If you have pain and/or clicking noises (called crepitus) in your shoulder or have restricted movement such as limited ability to raise your arm above shoulder level, something is obviously wrong.  It could be a rotator cuff tear (tear of tendons and or capsular ligament); labral tear, bursitis (inflammation of a bursa), thickening of the supraspinatous ligament due to shoulder subluxation (malposition of joint), arthritis or fluid build up. Stretching alone may not be feasible, especially in cases like adhesive capsulitis (frozen shoulder) due to the pain. This is where red light therapy and infrared can help.

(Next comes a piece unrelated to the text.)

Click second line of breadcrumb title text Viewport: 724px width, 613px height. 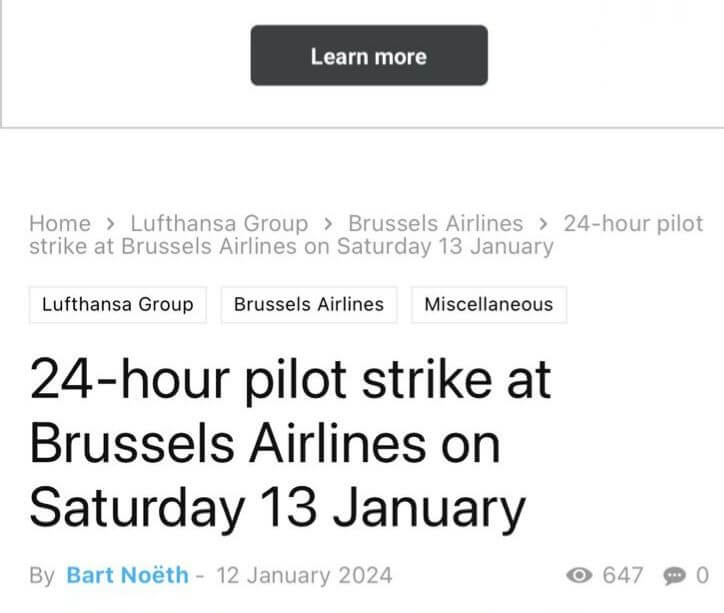coord(291,246)
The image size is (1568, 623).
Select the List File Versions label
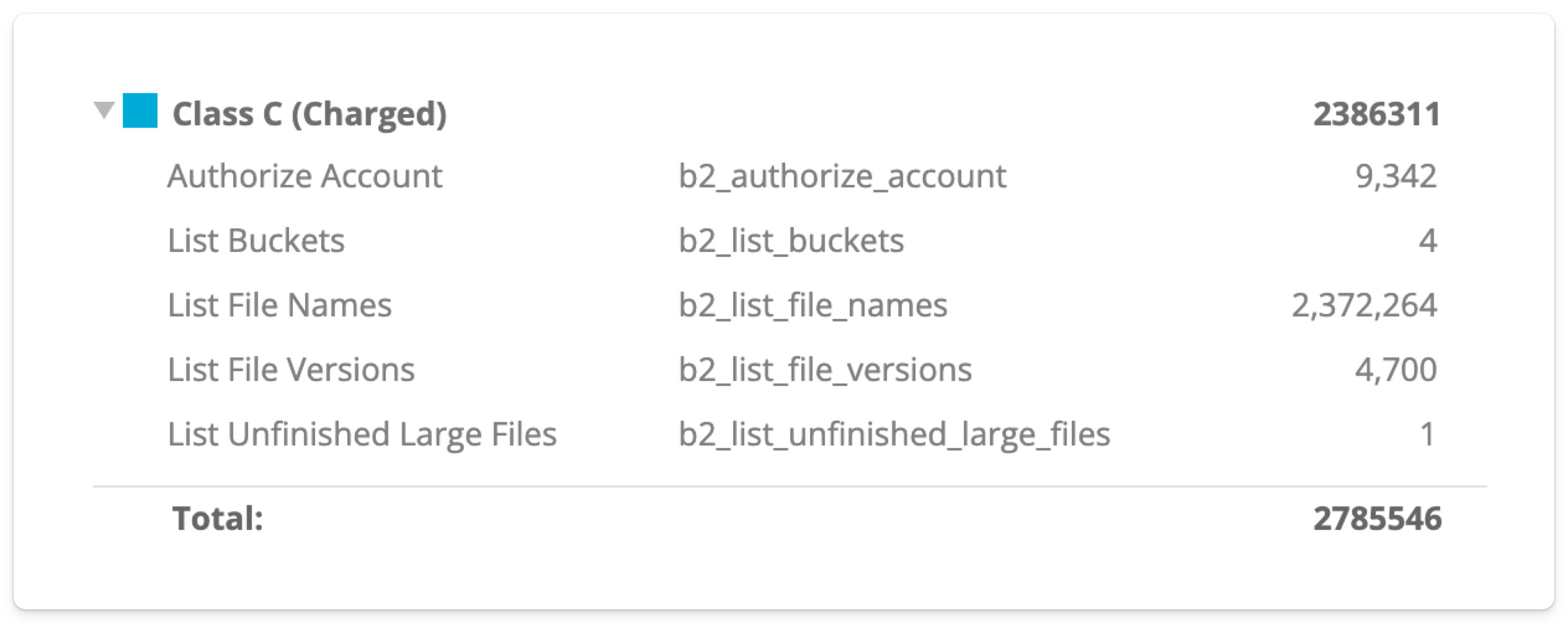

How to Apply Red Light to Your Shoulder Joint Where It’s Needed

The challenge when applying red light to your shoulder joint is getting it to the damaged structures, which is not straightforward. The glenohumeral joint is covered by the deltoid muscle, which can be quite developed especially in men.   It is thickest in the belly of the muscle (center, meaty part) but thinner on its tendinous ends where it inserts into the scapula and collar bone.  Avoid the belly of the deltoid as red light cannot pass through it, and apply the red light over the thinner areas noted.  Also, don’t forget that you can access the shoulder joint underneath, via your axilla (arm pit).  This is a great technique, as there are no muscles obstructing it (see third image below).

Below is a diagram of shoulder anatomy to give you a  better idea on how to target critical structures like the shoulder bursae, tendons and capsular ligaments when using red light therapy.  You’ll want to use a hand-held red light therapy device that can focus the light over a small area of about 2 cm.

shoulder-images

 Palpate your shoulder and locate the locus of pain.  Internally and externally rotate your shoulder joint and press in front, on top underneath and behind it with your index finger to find tender spots. Once you’ve found one, keep your shoulder in that position and apply the red light for 60 seconds.  Do this 3-4 times.  You may want to move to areas around the sore spot, for good measure.  The thin, small space just under the “cliff” of the acromion process is an ideal spot to focus the light.  It will get absorbed by the subacromial bursa and supraspinatous tendon, common sources of shoulder pain and stiffness. Do this over a week to ten days, and you should notice improvement.  Avoid overly-stressing your shoulder joint during this time period to allow proper healing. Below is a video where I show you how to do it.

In summary, you can accelerate tissue healing in sprains, strains, bruises and minor cuts using red light therapy.  These devices are a great addition to your home therapy devices, as they do not require a medical license to acquire.